Apple and Beats Electronics merged in 2014. Apple was able to diversify its products in the audio and music streaming industry.
Reverse merger
Reverse merger involves a private company acquiring a publicly traded company, becoming publicly traded themselves.
The private company thus gains access to the public company’s stock exchange listing without going through the initial public offering (IPO) process.
This type of merger provides a faster and often less expensive way for a private company to become publicly listed.
Lordstown Motors merged with DiamondPeak Holding Corps in 2020, becoming a publicly traded company.
Congeneric merger
Congeneric mergers involve the combining of companies that serve the same customer base but offer different products or services. This results in the merged entity becoming able to cross-sell or bundle products, creating synergies in marketing and distribution.
Procter & Gamble merged with Gillette in 2005. This allowed them to go forward in the consumer goods sector by offering both household and personal care products.
Cash merger
Cash mergers involve the acquiring company paying cash to the shareholders of the target company for their shares. This type of merger is typically used when the acquiring company has substantial cash reserves to quickly obtain the target company.
In 2016, Microsoft paid a significant cash amount to merge with LinkedIn.
Stock-for-stock merger
In a stock-for-stock merger, shareholders of the target company receive shares of the acquiring company’s stock in exchange for their shares. Instead of pure cash, this creates a stock-based acquisition.
In this scenario, the value of the target company is determined by the acquiring company’s stock price. This type of merger is useful for companies that wish to use their stock as currency for acquisitions.
AOL used its stock to merge with Time Warner in 2000.
Hostile merger
This type of merger occurs when the target company is resistant. The acquiring company then proceeds without the target’s approval. This is more commonly referred to as a hostile takeover, and, in practice, is similar to an acquisition.

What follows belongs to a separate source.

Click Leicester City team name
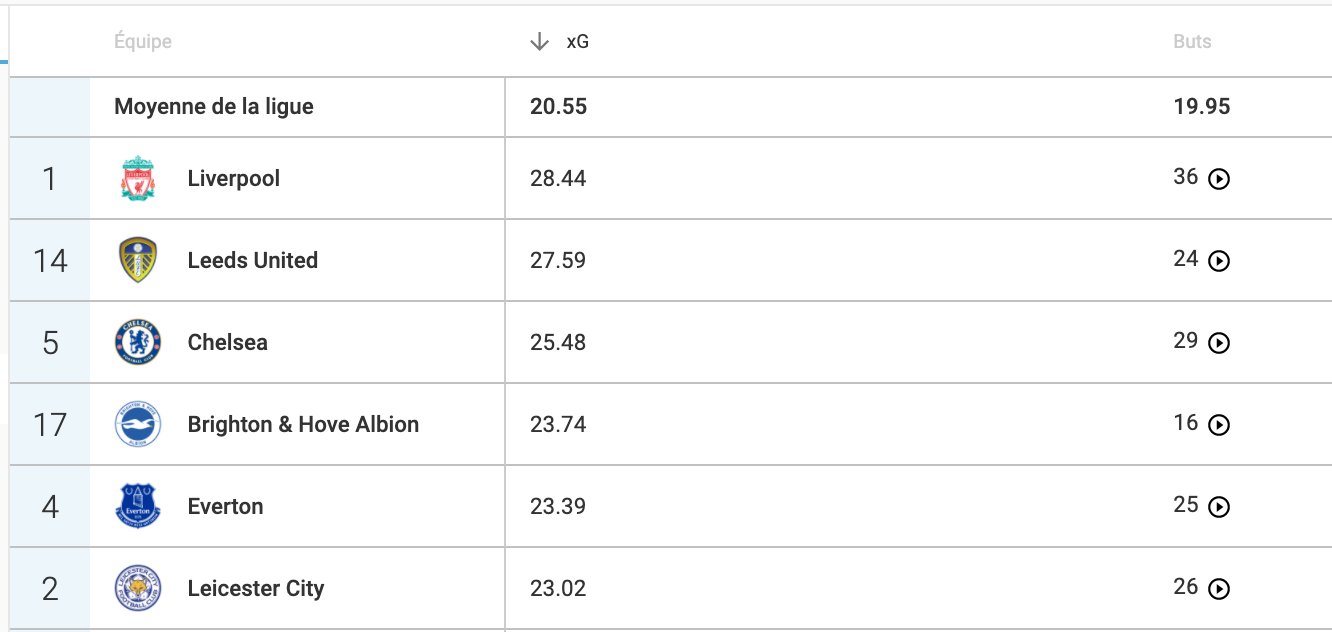Image resolution: width=1332 pixels, height=632 pixels. (x=256, y=589)
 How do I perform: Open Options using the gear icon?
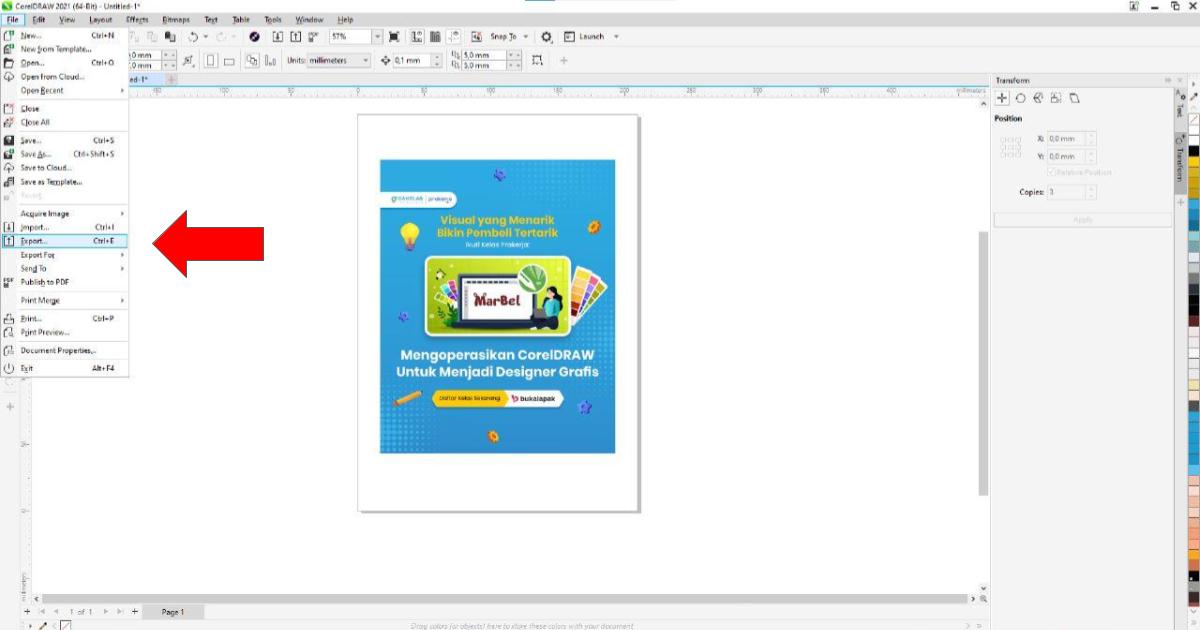pos(547,36)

Hostile mergers are typically driven by the acquirer’s belief in the merger’s strategic benefits, even in the face of opposition from the target company.
A notable example was the attempt by Pfizer to take over fellow pharmaceutical company AstraZeneca in 2014.

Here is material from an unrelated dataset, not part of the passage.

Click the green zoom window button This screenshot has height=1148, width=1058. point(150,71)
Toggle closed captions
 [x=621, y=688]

These are some of the main types of mergers organizations are most likely to encounter during their life cycles. Note that it’s common to have some overlap in real-life mergers.
Understanding these different types is essential for businesses, investors, and regulators. It provides insights into the diverse motivations and implications associated with each form of corporate consolidation.
What’s the best merger type for your business?
Deciding on the best type of merger depends on a few factors. There isn’t a one-size-fits-all answer, as suitability differs from one business to another.
Here are a few considerations that can help you choose from among the types of mergers:
- Strategic fit – Consider whether the merger will enhance competitive advantage, fill gaps in market reach, or enable diversification.
- Industry dynamics – Evaluate the nature of the industry and market where the business operates, including competition, emerging trends, and potential disruptors.
- Synergy potential – Assess the potential synergies that can be achieved through the merger, such as cost savings, expanded customer base, or access to new technologies.
- Financial considerations – Analyze the financial implications of the different types of mergers, including factors like valuation, debt levels, potential ownership dilution, and the impact on profitability.
- Cultural compatibility – Consider a type of merger that allows for a smoother integration of leadership styles, corporate values, and employee dynamics.
It’s important to conduct a thorough analysis with key stakeholders and professional advice if necessary. Ultimately, the best type of merger is one that aligns with the strategic objectives of the newborn company.